I'll run a finger over your belly, marveling at the uncanny softness of your skin, wondering if silk would abrade your body like burlap. Then you'll writhe, twisting your body while poking out your legs one at a time, and I'll recognize the gesture as one I had felt you do inside me, many times. So that's what it looks like.
 I'll feel elated at this evidence of a unique mother-child bond, this certitude that you're the one I carried. Even if I had never laid eyes on you before, I'd be able to pick you out from a sea of babies: Not that one. No, not her either. Wait, that one over there.

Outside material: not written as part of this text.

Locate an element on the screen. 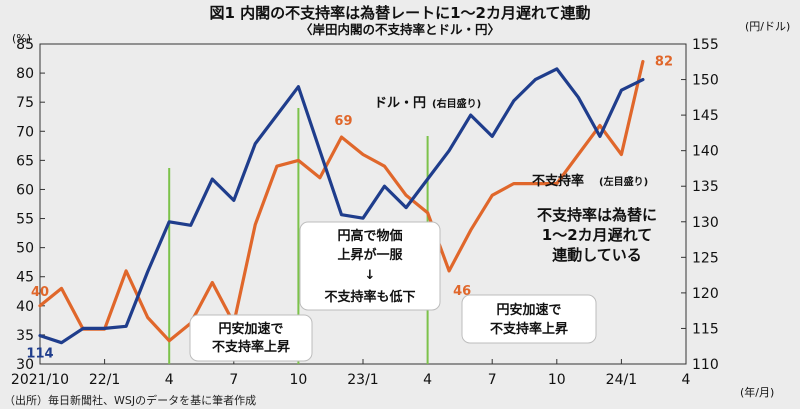 Image resolution: width=800 pixels, height=409 pixels. left-axis-tick-label: 70 is located at coordinates (25, 132).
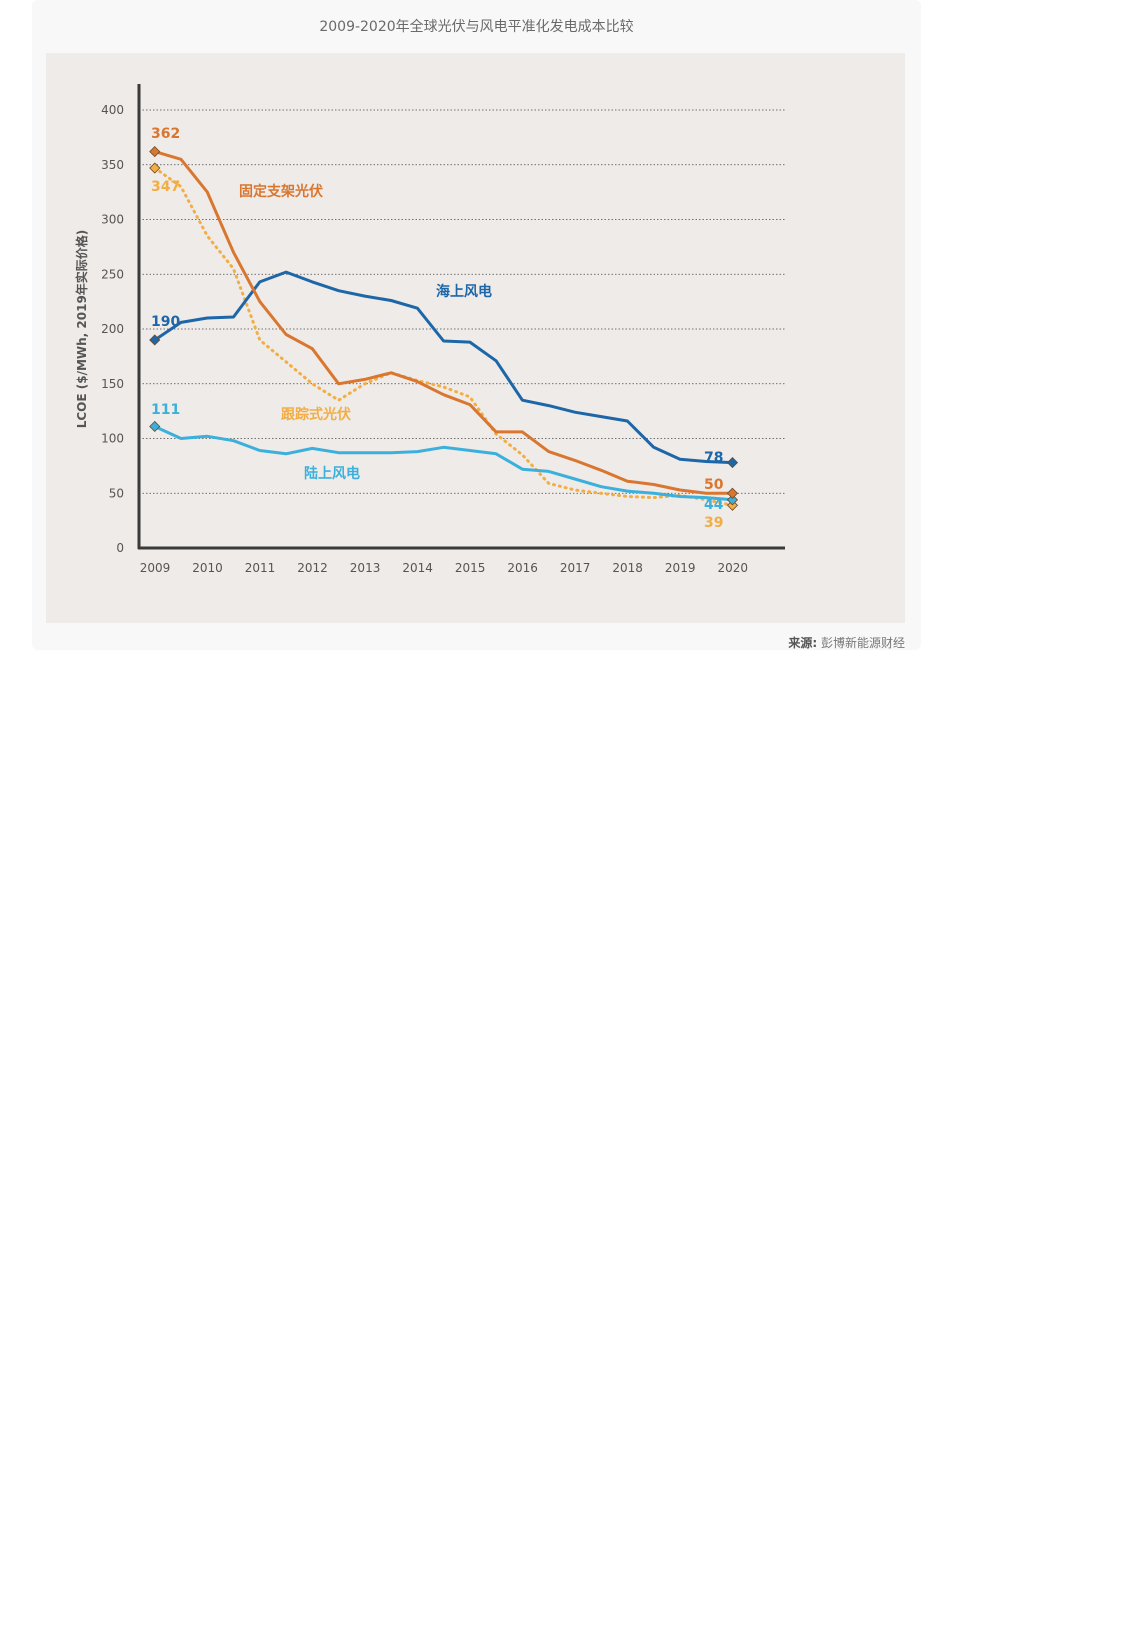 The height and width of the screenshot is (1636, 1121). Describe the element at coordinates (281, 192) in the screenshot. I see `series-name-fixed_pv: 固定支架光伏` at that location.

Yes, that's her. She's mine."
- Ted Chiang, "The Story of Your Life"
 
Something that the movie Arrival manages to do well is how it captures the magnitude of the loss of a child. The sense of grief is just sharp enough to be palpable, the melancholic undertones and the scene transitions complete with the visuals and background piano music gives give the feel of an elegy. It's what the story fails to make you feel. Chiang's characters are awfully dry and impassive; there is hardly any emotional pull. But it's something he is aware of and not very concerned about. "I do want there to be a depth of human feeling in my work, but that's not my primary goal as a writer," he says. "My primary goal has to do with engaging in philosophical questions and thought experiments, trying to work out the consequences of certain ideas."